Tomales and Bodega Bays are parts of the same body of water, extending in the land immediately north of Point Reyes, and form one of the small class of harbors which are quite frequent along the northern coast. From Bodega Head the coast presents an even front to the ocean, without many rocks or points. Numerous small streams enter the sea, and at most of them are landings which are sometimes called harbors.

Fort Ross, Havens, Point Arena, Novarro River, Cuffee's Cove, Albion River, Little River, Mendocino Bay, Russian Gulch, Gasper Creek and Noyo River, are the principal of these indifferent harbors. They are used chiefly by staunch sea-going schooners in transporting lumber and the products of the ranches to San Francisco. Many of these little harbors, however, are beautiful sheets of water when once inside, and their commerce, of the products of the country, is large and increasing.
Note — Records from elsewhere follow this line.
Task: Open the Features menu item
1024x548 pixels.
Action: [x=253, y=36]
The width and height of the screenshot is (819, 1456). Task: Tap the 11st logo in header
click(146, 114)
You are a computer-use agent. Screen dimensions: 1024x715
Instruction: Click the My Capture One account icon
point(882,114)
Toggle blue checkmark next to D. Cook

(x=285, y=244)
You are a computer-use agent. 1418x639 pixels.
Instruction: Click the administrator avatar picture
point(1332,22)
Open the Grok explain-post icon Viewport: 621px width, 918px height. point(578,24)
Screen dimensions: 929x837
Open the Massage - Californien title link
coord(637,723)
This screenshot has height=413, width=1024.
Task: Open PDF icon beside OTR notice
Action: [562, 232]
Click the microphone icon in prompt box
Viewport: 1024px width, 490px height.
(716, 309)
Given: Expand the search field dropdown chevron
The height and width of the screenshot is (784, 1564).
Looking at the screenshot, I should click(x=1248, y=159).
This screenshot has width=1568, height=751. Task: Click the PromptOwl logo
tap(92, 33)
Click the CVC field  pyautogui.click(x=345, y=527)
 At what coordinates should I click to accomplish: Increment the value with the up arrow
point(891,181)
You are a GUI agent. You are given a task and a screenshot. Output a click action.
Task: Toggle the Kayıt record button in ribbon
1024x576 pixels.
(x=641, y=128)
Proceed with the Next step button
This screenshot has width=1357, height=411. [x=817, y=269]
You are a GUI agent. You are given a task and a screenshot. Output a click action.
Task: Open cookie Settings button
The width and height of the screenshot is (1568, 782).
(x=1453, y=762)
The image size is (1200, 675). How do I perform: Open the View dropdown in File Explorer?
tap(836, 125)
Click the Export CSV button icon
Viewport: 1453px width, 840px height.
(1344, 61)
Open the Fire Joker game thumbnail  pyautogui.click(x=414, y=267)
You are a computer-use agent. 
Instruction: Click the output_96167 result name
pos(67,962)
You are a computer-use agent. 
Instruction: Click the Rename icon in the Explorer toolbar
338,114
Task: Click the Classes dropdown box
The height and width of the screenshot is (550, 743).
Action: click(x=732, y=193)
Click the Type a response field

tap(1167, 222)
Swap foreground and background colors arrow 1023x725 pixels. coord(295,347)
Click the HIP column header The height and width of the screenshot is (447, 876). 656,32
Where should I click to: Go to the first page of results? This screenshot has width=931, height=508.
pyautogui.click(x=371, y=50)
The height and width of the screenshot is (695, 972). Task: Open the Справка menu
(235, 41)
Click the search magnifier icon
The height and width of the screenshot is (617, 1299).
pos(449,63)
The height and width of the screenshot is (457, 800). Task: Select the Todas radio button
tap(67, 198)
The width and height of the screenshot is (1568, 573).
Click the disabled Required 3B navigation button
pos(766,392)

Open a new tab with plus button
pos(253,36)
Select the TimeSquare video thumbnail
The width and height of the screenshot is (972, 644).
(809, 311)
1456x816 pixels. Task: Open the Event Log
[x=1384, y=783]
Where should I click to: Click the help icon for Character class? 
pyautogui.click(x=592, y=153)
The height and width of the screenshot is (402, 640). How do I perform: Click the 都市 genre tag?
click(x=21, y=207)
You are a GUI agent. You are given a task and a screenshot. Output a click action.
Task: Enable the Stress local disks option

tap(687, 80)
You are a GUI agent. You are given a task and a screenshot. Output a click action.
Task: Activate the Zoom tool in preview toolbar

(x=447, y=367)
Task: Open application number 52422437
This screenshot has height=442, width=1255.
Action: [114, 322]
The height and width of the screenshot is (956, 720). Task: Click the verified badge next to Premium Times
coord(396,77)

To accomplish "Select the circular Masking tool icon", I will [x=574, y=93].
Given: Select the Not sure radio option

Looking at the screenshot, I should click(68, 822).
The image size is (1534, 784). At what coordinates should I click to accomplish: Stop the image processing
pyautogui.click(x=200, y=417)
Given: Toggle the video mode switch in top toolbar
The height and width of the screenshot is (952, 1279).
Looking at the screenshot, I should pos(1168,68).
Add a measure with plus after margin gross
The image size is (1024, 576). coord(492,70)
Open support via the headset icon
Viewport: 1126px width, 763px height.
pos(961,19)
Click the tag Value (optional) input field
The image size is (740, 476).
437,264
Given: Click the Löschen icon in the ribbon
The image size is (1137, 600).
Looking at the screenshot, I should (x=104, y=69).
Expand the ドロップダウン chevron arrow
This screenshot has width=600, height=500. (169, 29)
Under latitude 40° 25', longitude 124° 24' is Cape Mendocino, a prominently rocky headland, and the most western point of California. This was discovered by Cabrillo, in 1542, and named in honor of his patron, the Viceroy Mendoza, although the coast survey attribute the discovery to Ferrilo, the successor of Cabrillo, in 1543.

Humboldt Bay, in latitude 40° 48', longitude 124° 12', is the most capacious inland body of water in the north, and furnishes an excellent harbor. The bar at the mouth has a depth of twenty-one feet at low tide, but the sea at times breaks dangerously upon it. The entrance to the bay is between two low sand spits, and is but about three hundred yards in width. This lovely body of water has a length of sixteen miles, and a breadth varying from one to five miles, constituting a noble, safe and beautiful harbor.

Twenty-five miles north, Trinidad Point projects southwestwardly a short distance into the sea, and the small body of water contained in the curve is called Trinidad Bay. The point protects it from all but the south winds, and when these are not tempestuous the harbor is safe and good, it being claimed by some as the best harbor between San Francisco and Puget Sound. A short distance north, the great Klamath River pours its torrents into the ocean, but furnishes no harbor. Landings are effected during calm in the neighborhood, but the coast is not approachable in severe weather.

The harbor of Crescent City, in latitude 41° 44', longitude 124° 11', is in part protected by Point St. George, and is safe unless in very severe storms from the south. At the extreme northern limit of the State is Pelican Bay, but a slight indentation of the coast, and without protection to make it a harbor of importance.